BRANO DA LEGGERE:
Il fatto, inoltre, che questi disturbi siano prevalentemente presenti nel sesso femminile, li correla a cambiamenti socioculturali che il modello familiare ed, in particolare, il modello femminile hanno subito negli ultimi 30-40 anni, caratterizzati da una crescente pressione sociale sulla donna, che ha stimolato, da parte della donna, la necessità di rispondere a sempre crescenti ideali dell’Io (La Palazzoli parlerà di "narcisismo femminile" legato all’AN).

Caratteristica premorbosa comune a tutte le donne che sviluppano un DCA è la bassa autostima che sembra essere correlata, più che negli uomini, all’incapacità di instaurare soddisfacenti relazioni interpersonali che, come prima rilevato, dipendono nella società occidentale in modo precipuo dall’avvenenza.

Verrà qui trattata, specificamente, l’Anoressia Nervosa, che pare, per le caratteristiche cliniche ed il decorso, nonché per gli aspetti riguardanti la terapia, particolarmente interessante, in quanto coinvolge diverse figure professionali, sia mediche che paramediche, specie in ambito di ricovero.

 

ANORESSIA NERVOSA

Sul piano eziologico, anche in base a quanto detto fino ad ora, è possibile individuare un’eziologia multifattoriale per l’AN, con fattori individuali, familiari, ed ambientali.

Tra gli aspetti biologici, sono stati identificati un aumentato turnover della noradrenalina, una riduzione degli spazi subaracnoidei, per esempio, ma è ancora incerto se tali alterazioni siano precedenti o conseguenti la malattia. Un’altra ipotesi riguarda alterazioni ipofisarie che comportino un abnorme turnover ormonale, ma, sostanzialmente, ad oggi, non vi è evidenza di una predisposizione biologica per l’AN.

ESERCIZI:
a) Trascrivi dal brano sull'anoressia nervosa il passo compreso tra "Il fatto, inoltre, che" e "modo precipuo dall’avvenenza.", incluse queste ultime parole.
b) Elenca i tipi di fattori che, secondo il brano sull'anoressia nervosa, compongono l'eziologia multifattoriale dell'AN.
c) Riscrivi in forma di elenco il paragrafo del brano sull'anoressia nervosa che inizia con "Tra gli aspetti biologici". Conserva i fatti principali.

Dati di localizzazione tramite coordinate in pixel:
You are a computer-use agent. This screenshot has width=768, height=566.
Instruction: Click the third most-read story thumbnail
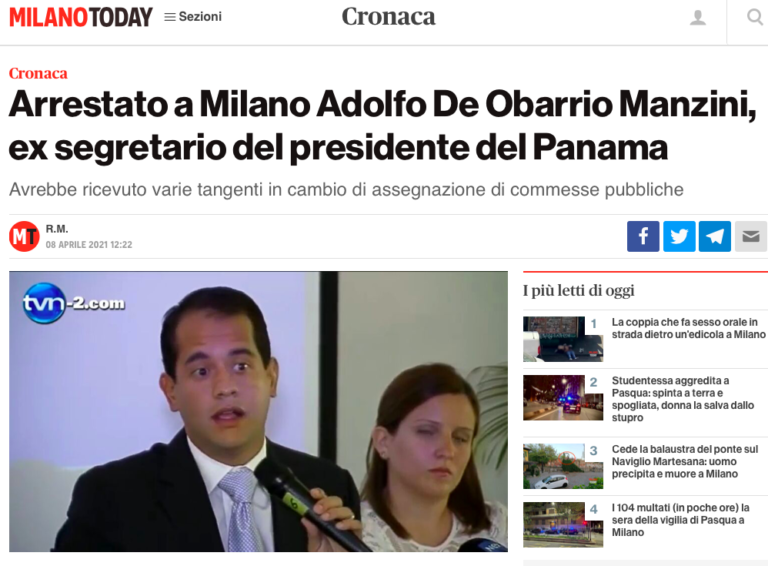tap(563, 466)
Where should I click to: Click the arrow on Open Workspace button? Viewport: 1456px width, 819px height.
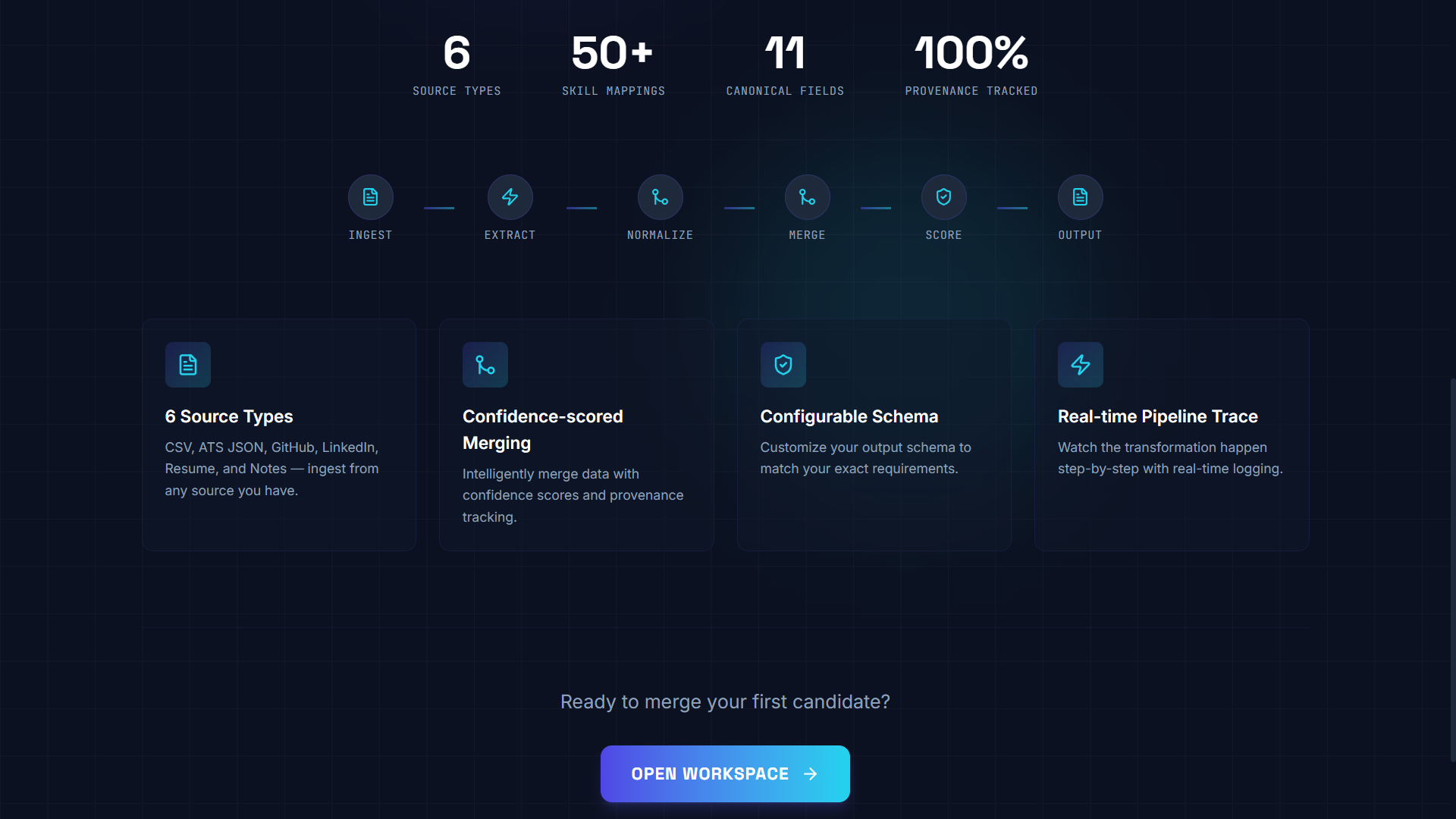811,774
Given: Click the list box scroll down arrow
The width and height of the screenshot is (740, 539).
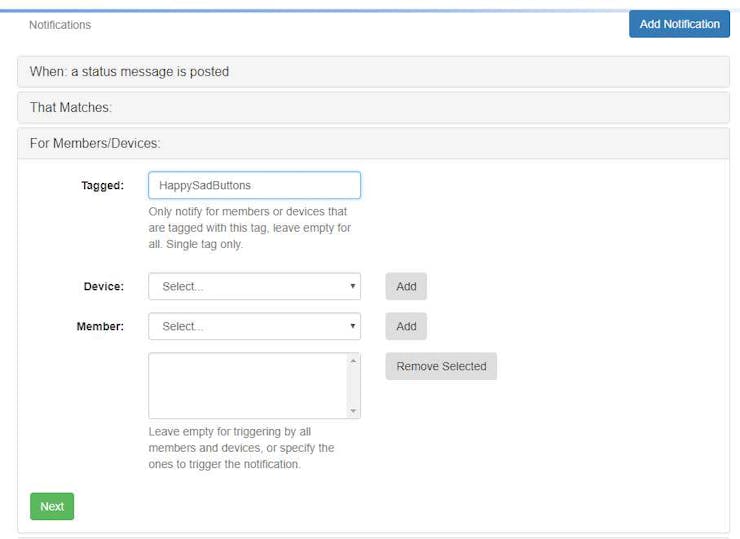Looking at the screenshot, I should [353, 411].
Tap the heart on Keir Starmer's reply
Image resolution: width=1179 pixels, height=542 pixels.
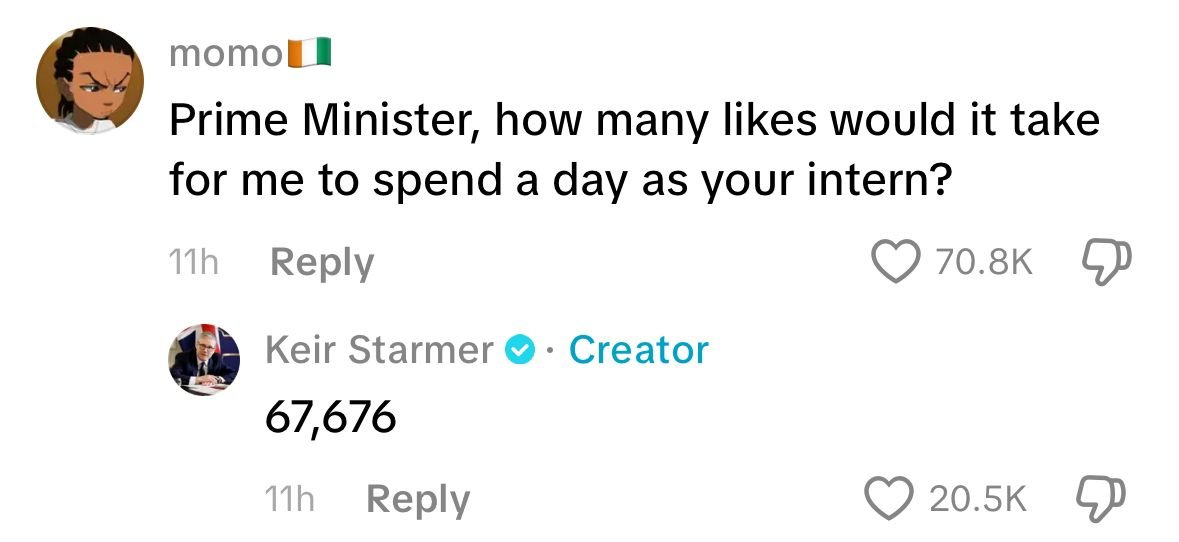click(891, 499)
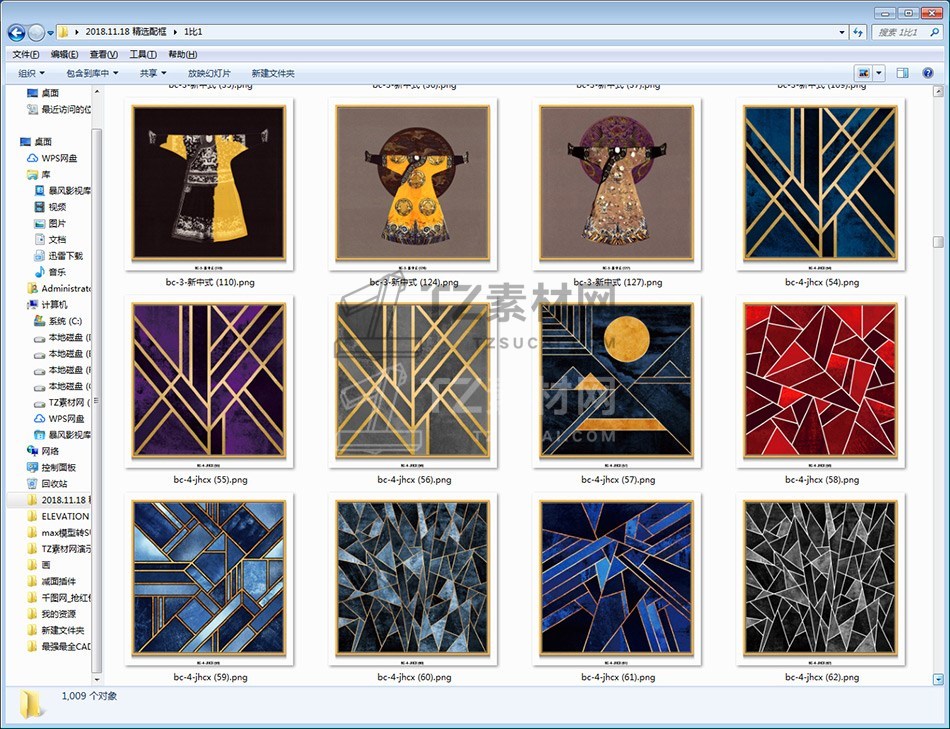Expand the recent pages history dropdown arrow

51,33
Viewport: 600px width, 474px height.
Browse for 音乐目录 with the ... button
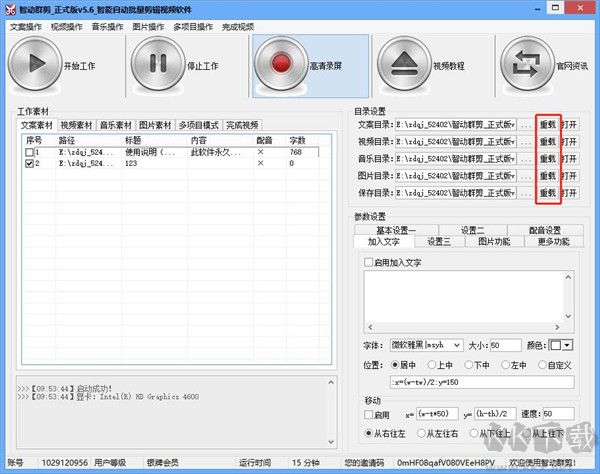(526, 158)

SOLUZIONI DEGLI ESERCIZI:
a)
Il fatto, inoltre, che questi disturbi siano prevalentemente presenti nel sesso femminile, li correla a cambiamenti socioculturali che il modello familiare ed, in particolare, il modello femminile hanno subito negli ultimi 30-40 anni, caratterizzati da una crescente pressione sociale sulla donna, che ha stimolato, da parte della donna, la necessità di rispondere a sempre crescenti ideali dell’Io (La Palazzoli parlerà di "narcisismo femminile" legato all’AN).

Caratteristica premorbosa comune a tutte le donne che sviluppano un DCA è la bassa autostima che sembra essere correlata, più che negli uomini, all’incapacità di instaurare soddisfacenti relazioni interpersonali che, come prima rilevato, dipendono nella società occidentale in modo precipuo dall’avvenenza.

b) Individuali, familiari, ambientali.

c)
- Aspetti biologici individuati: aumento del turnover della noradrenalina e riduzione degli spazi subaracnoidei.
- Non è ancora chiaro se queste alterazioni precedano la malattia o ne derivino.
- Altra ipotesi: alterazioni ipofisarie che causerebbero un turnover ormonale anomalo.
- A oggi non vi è evidenza di una predisposizione biologica per l'AN.